On December 12, 1997, the Investors commenced an action in the United States District Court for the Southern District of New York (Martin, J.), alleging that GMD had defaulted on its obligation under the Notes. The Investors sought, inter alia, damages for GMD's breach of its contractual obligations under the Notes and a preliminary injunction restraining GMD from assigning the Toll Road Notes. By order to show cause, the Investors secured a temporary restraining order precluding the transfer or encumbrance of the Toll Road Notes. Judge Martin set a hearing on the motion for a preliminary injunction for December 19, 1997.

One day before the hearing, GMD filed it opposition papers. In an affidavit, GMD's Senior Vice President Jorge Zapata revealed that GMD had made additional, previously undisclosed assignments of $38 million in Toll Road Notes to the Mexican banks.
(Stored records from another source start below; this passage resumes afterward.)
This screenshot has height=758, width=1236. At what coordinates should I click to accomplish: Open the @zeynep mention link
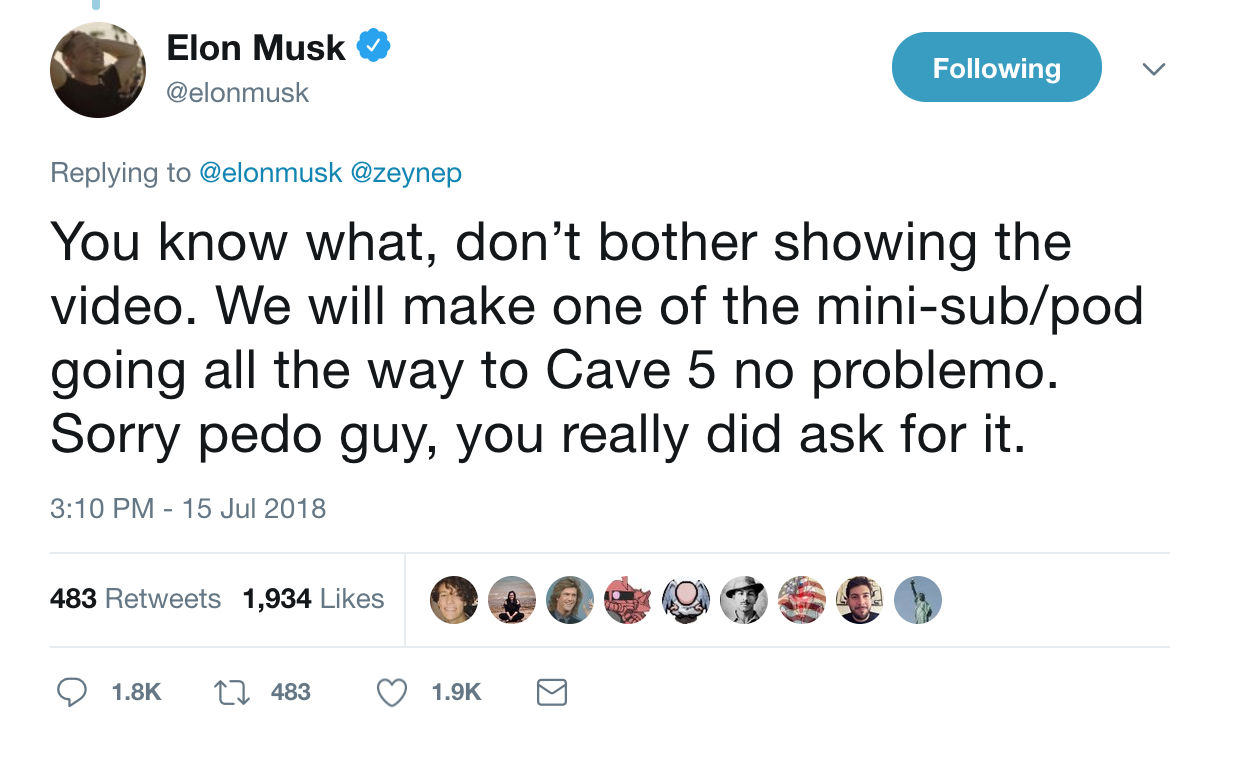[406, 173]
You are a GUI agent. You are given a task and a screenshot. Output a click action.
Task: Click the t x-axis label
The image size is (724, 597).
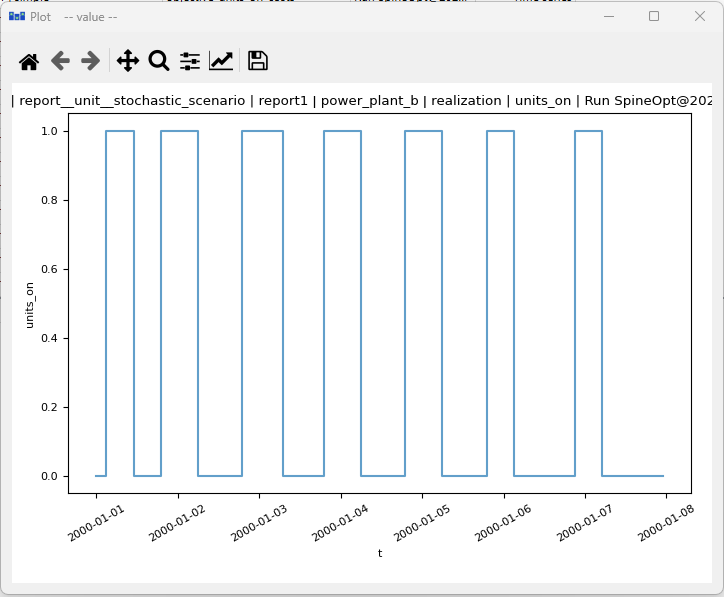tap(380, 553)
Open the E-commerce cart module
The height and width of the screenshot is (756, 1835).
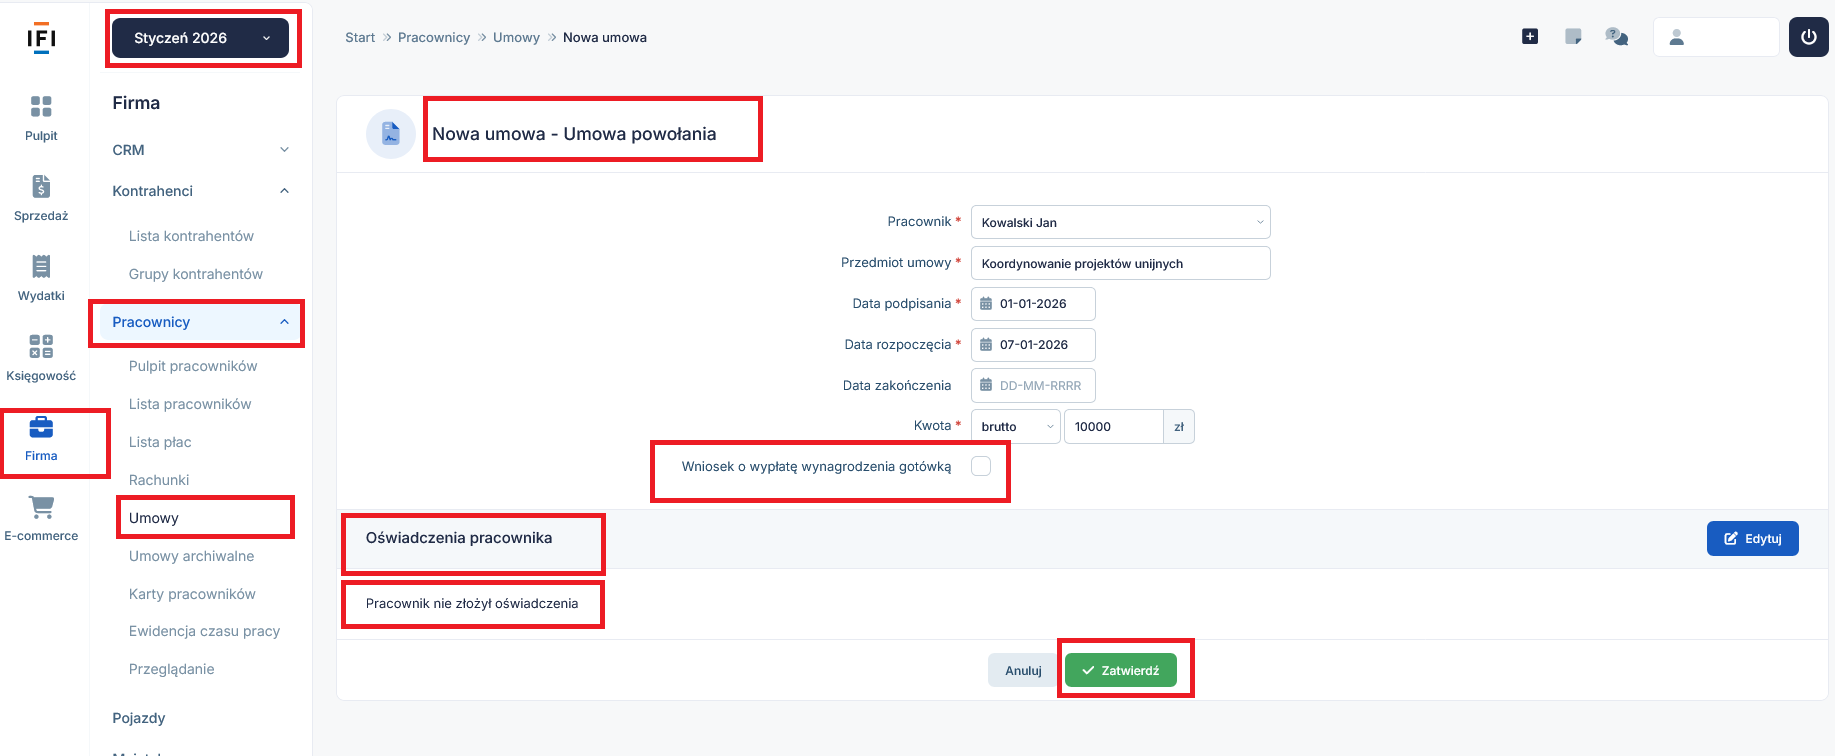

The next day, during a break in the hearing before Judge Martin, the clouds further darkened. GMD gave the Investors a supplemental affidavit of Jorge Zapata stating that: (1) $137 million (and not the originally reported $100 million) in Toll Road Notes had been assigned to the Mexican government; (2) $30 million (not $17 million) in Toll Road Notes had been assigned to former employees; (3) $48 million had been assigned to Mexican banks; and (4) $42.5 million had been assigned to other Mexican Creditors. Adding it all up, GMD had assigned between $214 million and $258 million of Toll Road Notes.